Tenía 6 años. Empezaba a conocer ese mundo de guardapolvos blancos, cuando nos juntaron en el salón principal del colegio para contarnos que muchos jóvenes compatriotas necesitaban nuestra ayuda con donaciones. Chocolates, abrigos, zapatos, dinero. Cuando llegué a mi casa ese mediodía con la nota en el cuaderno, el flamante Philco a color -que mi papá había comprado por el Mundial de fútbol que se venía- mostraba una plaza llena y gente que gritaba como si hubiésemos ganado la Copa, pero recién era abril.
Un tipo con traje militar hablaba de la guerra con los ingleses. La única vez que había escuchado esa palabra era en las historias de mi nono (el tano) contando los avatares de la Segunda Guerra Mundial, cuando peleaba en el norte africano, aguantando el embate nazi.
Las noticias eran alentadoras y decían que ganábamos. La solidaridad se multiplicaba.
Pero con el paso de los días, la odisea de los pibes de Malvinas fue quedando de lado y el Mundial de España, donde Argentina defendía el título del 78, fue ganando espacio.

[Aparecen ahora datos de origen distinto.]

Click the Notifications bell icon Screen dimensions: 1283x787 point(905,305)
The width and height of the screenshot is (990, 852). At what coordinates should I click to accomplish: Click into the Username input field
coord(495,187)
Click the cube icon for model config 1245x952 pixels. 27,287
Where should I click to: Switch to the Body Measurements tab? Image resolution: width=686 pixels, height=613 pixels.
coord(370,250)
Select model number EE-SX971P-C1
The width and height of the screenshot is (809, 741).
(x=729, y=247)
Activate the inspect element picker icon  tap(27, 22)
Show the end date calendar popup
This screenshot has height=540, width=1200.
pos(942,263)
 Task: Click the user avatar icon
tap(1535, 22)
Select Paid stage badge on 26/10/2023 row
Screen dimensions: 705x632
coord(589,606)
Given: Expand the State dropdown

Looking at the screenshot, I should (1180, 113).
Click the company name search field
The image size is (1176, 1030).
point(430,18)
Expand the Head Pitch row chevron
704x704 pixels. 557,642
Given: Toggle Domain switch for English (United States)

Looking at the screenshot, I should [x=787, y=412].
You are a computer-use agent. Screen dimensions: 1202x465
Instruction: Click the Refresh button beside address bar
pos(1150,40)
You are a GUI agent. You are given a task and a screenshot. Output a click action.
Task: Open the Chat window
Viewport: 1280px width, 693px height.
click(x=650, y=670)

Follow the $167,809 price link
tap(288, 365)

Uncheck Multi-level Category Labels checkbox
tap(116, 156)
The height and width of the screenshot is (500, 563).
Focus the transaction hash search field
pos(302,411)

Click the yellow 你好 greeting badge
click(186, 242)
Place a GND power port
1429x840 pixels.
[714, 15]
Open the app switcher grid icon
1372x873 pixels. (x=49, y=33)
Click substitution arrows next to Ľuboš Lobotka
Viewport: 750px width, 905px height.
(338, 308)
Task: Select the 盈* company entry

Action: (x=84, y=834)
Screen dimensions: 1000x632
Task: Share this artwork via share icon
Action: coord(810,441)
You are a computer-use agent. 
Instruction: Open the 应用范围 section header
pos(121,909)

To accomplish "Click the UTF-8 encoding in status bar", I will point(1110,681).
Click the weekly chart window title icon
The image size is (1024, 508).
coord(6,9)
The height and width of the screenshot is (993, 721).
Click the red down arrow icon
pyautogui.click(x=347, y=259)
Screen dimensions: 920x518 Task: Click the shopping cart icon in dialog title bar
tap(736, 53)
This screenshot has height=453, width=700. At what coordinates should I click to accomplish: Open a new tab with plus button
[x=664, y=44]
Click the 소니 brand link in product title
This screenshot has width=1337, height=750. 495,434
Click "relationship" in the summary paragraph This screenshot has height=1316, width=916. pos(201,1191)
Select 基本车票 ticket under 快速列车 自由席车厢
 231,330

Una vez más, el fútbol se convertía en el aliado necesario para tapar una dura realidad. El mismo día que se negociaba la rendición, todos estábamos al frente de la tele viendo el debut de la Albiceleste, que perdía con Bélgica en el Camp Nou.
Muchos pibes dieron su vida por el país, otros regresaron en medio del olvido y la injusticia de un pueblo exitista y una dictadura en decadencia. Y así pasaron 35 años. Los gobiernos trataron de recuperar el archipiélago, de subsanar heridas. Y el pueblo, cada tanto, de recordar lo que se conmemora el 2 de Abril. Quizás este año, como es domingo, no pase como una fecha más.
A 35 años, no nos olvidemos de aquellos pibes de la clase 63, que son nuestros héroes de Malvinas.